- INSTRUCTIONS TO FOLLOW: Copy the lines of the material below, from the line containing "Task: Click info icon next to 编号 setting" through the line containing "Action: pyautogui.click(x=48, y=373)", inclusive. Change "green check icon" to "red check icon" and leave everything else the same.

··· SUPPLIED MATERIAL

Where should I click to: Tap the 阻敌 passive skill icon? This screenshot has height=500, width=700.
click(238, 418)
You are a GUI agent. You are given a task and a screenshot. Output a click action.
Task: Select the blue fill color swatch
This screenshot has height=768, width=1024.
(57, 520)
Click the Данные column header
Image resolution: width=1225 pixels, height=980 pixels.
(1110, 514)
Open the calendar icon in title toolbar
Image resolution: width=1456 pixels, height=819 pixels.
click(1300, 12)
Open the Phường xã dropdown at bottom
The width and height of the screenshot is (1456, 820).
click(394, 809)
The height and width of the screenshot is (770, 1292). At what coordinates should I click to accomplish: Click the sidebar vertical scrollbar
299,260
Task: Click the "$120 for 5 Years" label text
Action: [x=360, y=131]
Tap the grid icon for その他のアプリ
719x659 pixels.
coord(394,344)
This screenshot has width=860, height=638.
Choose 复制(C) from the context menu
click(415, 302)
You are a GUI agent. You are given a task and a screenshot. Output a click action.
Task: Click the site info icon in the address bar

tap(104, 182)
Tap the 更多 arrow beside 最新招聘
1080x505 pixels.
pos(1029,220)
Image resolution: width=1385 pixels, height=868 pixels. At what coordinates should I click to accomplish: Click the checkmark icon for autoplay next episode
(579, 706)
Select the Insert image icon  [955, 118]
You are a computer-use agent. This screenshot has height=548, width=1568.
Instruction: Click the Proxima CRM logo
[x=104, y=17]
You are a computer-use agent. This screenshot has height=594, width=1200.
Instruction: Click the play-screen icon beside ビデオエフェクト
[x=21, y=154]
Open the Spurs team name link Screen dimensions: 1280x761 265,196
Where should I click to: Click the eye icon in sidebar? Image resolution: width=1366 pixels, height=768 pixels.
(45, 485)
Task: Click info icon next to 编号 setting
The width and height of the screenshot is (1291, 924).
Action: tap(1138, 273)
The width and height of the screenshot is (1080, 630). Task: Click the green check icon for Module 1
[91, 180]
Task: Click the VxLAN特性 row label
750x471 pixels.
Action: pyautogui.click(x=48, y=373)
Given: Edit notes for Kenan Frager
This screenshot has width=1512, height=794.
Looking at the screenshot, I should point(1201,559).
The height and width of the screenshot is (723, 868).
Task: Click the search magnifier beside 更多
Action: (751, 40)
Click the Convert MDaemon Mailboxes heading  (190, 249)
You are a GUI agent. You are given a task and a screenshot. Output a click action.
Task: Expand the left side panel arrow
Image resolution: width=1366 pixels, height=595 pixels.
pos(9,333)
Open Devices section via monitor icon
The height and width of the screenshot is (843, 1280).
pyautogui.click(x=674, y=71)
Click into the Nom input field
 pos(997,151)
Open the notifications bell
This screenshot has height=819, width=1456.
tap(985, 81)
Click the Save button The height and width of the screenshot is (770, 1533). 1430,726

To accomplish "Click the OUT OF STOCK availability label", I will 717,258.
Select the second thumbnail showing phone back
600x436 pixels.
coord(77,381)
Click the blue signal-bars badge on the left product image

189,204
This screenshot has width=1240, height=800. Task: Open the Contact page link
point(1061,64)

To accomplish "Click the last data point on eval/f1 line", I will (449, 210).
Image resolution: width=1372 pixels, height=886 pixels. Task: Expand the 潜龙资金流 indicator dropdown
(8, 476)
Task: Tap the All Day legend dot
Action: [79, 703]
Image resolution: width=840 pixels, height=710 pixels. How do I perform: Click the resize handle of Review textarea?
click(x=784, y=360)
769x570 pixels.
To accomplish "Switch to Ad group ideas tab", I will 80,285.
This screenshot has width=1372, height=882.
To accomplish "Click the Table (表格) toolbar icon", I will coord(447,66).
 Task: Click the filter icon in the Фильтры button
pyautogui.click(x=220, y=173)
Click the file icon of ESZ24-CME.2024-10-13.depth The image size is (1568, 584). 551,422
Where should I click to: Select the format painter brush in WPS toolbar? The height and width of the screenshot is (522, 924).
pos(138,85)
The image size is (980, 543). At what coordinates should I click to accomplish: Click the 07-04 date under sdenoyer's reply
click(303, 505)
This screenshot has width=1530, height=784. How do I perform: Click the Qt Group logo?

······

- WORKED ANSWER:
Task: Click info icon next to 编号 setting
The width and height of the screenshot is (1291, 924).
Action: tap(1138, 273)
The width and height of the screenshot is (1080, 630). Task: Click the red check icon for Module 1
[91, 180]
Task: Click the VxLAN特性 row label
750x471 pixels.
Action: pyautogui.click(x=48, y=373)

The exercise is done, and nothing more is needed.